Throwing an Exception here would IMO be a better strategy than returning a boolean.

Something like:

public int parseAndCheck(String val, int low, int high) throws IllegalArgumentException {
  try {
    int num = Integer.parseInt(val);
    if (num < low || num > high) throw new IllegalArgumentException(val);
    return num;
  }
  catch (NumberFormatException ex) {
    throw new IllegalArgumentException(ex);
  }
}

Answer 4

^(?:102[4-9]|10[3-9]\d|1[1-9]\d{2}|[2-9]\d{3}|[1-5]\d{4}|6[0-4]\d{3}|65[0-4]\d{2}|655[0-2]\d|6553[0-5])$

You can try this regex.See demo.

https://regex101.com/r/sJ9gM7/70

Answer 5

Just because you can do this with regular expressions doesn't mean you should.

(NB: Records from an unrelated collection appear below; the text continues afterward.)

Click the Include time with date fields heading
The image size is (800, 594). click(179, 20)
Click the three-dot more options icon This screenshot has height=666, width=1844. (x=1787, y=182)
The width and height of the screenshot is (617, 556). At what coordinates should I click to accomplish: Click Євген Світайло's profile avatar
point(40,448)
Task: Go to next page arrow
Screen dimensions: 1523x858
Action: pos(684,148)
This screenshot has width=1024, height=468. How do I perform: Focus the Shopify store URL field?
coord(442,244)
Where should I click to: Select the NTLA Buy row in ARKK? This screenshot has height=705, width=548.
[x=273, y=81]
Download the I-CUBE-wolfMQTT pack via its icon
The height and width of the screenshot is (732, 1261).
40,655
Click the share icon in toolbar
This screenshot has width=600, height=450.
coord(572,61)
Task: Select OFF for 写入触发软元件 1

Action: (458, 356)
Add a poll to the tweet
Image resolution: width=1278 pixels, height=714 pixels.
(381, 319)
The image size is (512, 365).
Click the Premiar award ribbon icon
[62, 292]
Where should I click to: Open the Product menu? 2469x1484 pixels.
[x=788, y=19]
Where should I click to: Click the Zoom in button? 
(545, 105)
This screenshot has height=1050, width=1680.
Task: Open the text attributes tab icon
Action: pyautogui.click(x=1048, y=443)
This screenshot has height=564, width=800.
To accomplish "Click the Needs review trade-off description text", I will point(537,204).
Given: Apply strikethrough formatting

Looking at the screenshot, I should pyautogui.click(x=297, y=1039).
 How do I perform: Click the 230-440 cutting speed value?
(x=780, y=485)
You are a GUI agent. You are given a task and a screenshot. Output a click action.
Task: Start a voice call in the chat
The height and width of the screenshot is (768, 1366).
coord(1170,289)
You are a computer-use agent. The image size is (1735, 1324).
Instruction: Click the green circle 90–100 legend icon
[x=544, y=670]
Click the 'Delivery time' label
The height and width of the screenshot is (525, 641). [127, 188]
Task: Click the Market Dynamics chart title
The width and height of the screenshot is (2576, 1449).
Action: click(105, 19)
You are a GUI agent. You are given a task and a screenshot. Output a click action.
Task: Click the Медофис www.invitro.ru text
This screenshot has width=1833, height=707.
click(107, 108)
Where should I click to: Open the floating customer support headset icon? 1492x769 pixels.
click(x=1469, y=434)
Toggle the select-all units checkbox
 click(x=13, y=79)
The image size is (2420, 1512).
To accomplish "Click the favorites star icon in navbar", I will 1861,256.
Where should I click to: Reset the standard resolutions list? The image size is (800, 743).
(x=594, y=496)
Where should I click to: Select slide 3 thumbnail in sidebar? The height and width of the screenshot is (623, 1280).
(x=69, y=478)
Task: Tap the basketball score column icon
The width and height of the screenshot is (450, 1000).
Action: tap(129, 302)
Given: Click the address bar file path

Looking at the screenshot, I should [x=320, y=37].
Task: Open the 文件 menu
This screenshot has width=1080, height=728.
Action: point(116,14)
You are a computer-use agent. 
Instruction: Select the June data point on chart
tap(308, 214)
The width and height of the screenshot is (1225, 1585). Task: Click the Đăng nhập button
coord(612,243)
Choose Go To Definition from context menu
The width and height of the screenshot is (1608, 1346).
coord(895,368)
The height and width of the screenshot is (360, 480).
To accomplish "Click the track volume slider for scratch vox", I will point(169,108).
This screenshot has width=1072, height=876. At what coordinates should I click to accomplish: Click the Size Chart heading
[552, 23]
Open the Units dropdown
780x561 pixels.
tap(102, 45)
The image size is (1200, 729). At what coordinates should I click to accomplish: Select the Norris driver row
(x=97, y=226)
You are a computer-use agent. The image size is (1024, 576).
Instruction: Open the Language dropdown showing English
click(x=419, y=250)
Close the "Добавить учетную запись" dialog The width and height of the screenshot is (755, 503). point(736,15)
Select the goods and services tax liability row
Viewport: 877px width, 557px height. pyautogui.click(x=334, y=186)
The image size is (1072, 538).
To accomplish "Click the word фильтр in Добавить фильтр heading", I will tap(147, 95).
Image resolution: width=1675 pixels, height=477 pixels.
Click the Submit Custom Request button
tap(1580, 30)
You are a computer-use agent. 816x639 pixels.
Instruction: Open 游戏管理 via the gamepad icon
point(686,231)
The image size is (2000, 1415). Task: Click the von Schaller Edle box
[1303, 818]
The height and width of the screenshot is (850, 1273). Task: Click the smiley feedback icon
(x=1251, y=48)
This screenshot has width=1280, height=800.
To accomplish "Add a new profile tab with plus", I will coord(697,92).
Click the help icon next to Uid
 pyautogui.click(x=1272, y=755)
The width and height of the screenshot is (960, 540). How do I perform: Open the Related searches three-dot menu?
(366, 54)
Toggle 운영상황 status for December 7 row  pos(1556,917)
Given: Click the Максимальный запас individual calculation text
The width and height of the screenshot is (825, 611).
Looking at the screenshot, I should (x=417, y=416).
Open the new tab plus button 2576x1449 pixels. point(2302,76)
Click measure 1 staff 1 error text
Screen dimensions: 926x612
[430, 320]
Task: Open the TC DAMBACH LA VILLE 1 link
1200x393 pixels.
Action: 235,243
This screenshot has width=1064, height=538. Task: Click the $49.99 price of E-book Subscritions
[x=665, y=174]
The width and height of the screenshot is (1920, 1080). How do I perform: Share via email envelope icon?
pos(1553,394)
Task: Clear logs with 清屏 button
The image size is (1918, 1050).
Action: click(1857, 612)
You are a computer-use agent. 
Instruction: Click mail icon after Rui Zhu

Not only is it error-prone and the code pretty much unreadable, but it's quite slow.

Given code like:

var intStrings = IntStream.range(0, 70000).mapToObj(Integer::toString).toArray(String[]::new);
var badStrings = IntStream.range(0, 70000).mapToObj(x -> "not an int " + x).toArray(String[]::new);

and using the regexp from Wiktor's answer:

var re = Pattern.compile("\\b(102[4-9]|10[3-9][0-9]|1[1-9][0-9]{2}|[2-9][0-9]{3}|[1-5][0-9]{4}|6[0-4][0-9]{3}|65[0-4][0-9]{2}|655[012][0-9]|6552[0-5]|6553[0-5])\\b");

var matchCount = 0;
for (int i = 0, len = intStrings.length; i < len; i++) { 
  matchCount = re.matcher(intStrings[i]).matches() ? 1 + matchCount : matchCount;
  matchCount = re.matcher(badStrings[i]).matches() ? 1 + matchCount : matchCount;
} 

is going to take about twelve times longer than the same number of iterations of the character-checking version:

boolean valid(String s) {
  var len = s.length();
  if (len > 5) { // anything longer than this will be > 65535
    return false;
  }
  for (int i = 0; i < len; i++) {
    var c = s.charAt(i);
    if (c < '0' || c > '9') {
      return false;
    }
  }
  try {
    var intVal = Integer.parseInt(s);
    return intVal >= 1024 && intVal <= 65535;
  } catch (NumberFormatException e) {
    throw new IllegalStateException(e); // never happen
  }
}

The try/catch version, while much simpler --

boolean valid(String s) {
  try {
    var intVal = Integer.parseInt(s);
    return intVal >= 1024 && intVal <= 65535;
  }
  catch (NumberFormatException e) {
    return false;
  }
}

-- is about 450 times slower than the character-checking version, and 35 times slower than the regexp version.

That said, if you expect nearly all inputs to be valid, or if the code is not going to be called very often, try/catch is the best choice, because it's easy to read and the intent is very clear.